*** Begin section ***
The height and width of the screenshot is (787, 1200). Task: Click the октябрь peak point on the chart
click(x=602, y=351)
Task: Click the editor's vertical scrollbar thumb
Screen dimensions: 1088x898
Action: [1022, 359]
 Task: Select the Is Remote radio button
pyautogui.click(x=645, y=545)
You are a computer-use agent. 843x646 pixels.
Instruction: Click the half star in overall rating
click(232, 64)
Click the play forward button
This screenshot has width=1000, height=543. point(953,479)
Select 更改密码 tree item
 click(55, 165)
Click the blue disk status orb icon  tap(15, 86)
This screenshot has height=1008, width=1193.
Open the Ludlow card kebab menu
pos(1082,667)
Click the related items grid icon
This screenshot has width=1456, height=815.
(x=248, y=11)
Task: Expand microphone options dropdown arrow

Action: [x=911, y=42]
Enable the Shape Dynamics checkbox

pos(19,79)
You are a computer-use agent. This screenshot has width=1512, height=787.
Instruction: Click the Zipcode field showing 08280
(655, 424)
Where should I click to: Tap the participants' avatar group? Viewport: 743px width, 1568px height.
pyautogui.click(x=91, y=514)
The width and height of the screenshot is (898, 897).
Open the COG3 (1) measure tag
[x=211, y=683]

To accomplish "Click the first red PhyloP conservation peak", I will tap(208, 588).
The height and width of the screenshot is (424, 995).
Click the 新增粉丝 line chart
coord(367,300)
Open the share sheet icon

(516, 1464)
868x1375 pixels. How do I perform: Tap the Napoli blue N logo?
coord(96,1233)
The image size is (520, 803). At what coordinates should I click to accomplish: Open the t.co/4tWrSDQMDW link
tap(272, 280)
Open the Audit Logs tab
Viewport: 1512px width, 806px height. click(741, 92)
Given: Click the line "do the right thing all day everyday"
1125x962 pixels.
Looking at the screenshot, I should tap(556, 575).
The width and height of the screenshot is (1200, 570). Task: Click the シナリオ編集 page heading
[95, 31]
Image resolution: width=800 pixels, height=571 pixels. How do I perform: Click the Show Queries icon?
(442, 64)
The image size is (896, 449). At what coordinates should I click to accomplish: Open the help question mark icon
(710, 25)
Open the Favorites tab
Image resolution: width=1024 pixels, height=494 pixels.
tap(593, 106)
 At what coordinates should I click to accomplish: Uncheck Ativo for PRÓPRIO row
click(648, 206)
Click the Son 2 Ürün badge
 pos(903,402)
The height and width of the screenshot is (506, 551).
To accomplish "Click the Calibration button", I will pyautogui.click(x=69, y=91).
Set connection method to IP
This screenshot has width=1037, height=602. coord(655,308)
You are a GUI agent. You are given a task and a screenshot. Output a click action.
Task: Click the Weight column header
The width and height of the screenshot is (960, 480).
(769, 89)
*** End section ***
▶ **WHAT THE TASK ASKS**
Each of the records above is to be copied exactly.

▶ **ANSWER SPACE**
The height and width of the screenshot is (787, 1200). Task: Click the октябрь peak point on the chart
click(x=602, y=351)
Task: Click the editor's vertical scrollbar thumb
Screen dimensions: 1088x898
Action: [1022, 359]
 Task: Select the Is Remote radio button
pyautogui.click(x=645, y=545)
You are a computer-use agent. 843x646 pixels.
Instruction: Click the half star in overall rating
click(232, 64)
Click the play forward button
This screenshot has width=1000, height=543. point(953,479)
Select 更改密码 tree item
 click(55, 165)
Click the blue disk status orb icon  tap(15, 86)
This screenshot has height=1008, width=1193.
Open the Ludlow card kebab menu
pos(1082,667)
Click the related items grid icon
This screenshot has width=1456, height=815.
(x=248, y=11)
Task: Expand microphone options dropdown arrow

Action: [x=911, y=42]
Enable the Shape Dynamics checkbox

pos(19,79)
You are a computer-use agent. This screenshot has width=1512, height=787.
Instruction: Click the Zipcode field showing 08280
(655, 424)
Where should I click to: Tap the participants' avatar group? Viewport: 743px width, 1568px height.
pyautogui.click(x=91, y=514)
The width and height of the screenshot is (898, 897).
Open the COG3 (1) measure tag
[x=211, y=683]

To accomplish "Click the first red PhyloP conservation peak", I will tap(208, 588).
The height and width of the screenshot is (424, 995).
Click the 新增粉丝 line chart
coord(367,300)
Open the share sheet icon

(516, 1464)
868x1375 pixels. How do I perform: Tap the Napoli blue N logo?
coord(96,1233)
The image size is (520, 803). At what coordinates should I click to accomplish: Open the t.co/4tWrSDQMDW link
tap(272, 280)
Open the Audit Logs tab
Viewport: 1512px width, 806px height. click(741, 92)
Given: Click the line "do the right thing all day everyday"
1125x962 pixels.
Looking at the screenshot, I should tap(556, 575).
The width and height of the screenshot is (1200, 570). Task: Click the シナリオ編集 page heading
[95, 31]
Image resolution: width=800 pixels, height=571 pixels. How do I perform: Click the Show Queries icon?
(442, 64)
The image size is (896, 449). At what coordinates should I click to accomplish: Open the help question mark icon
(710, 25)
Open the Favorites tab
Image resolution: width=1024 pixels, height=494 pixels.
tap(593, 106)
 At what coordinates should I click to accomplish: Uncheck Ativo for PRÓPRIO row
click(648, 206)
Click the Son 2 Ürün badge
 pos(903,402)
The height and width of the screenshot is (506, 551).
To accomplish "Click the Calibration button", I will pyautogui.click(x=69, y=91).
Set connection method to IP
This screenshot has width=1037, height=602. coord(655,308)
You are a GUI agent. You are given a task and a screenshot. Output a click action.
Task: Click the Weight column header
The width and height of the screenshot is (960, 480).
(769, 89)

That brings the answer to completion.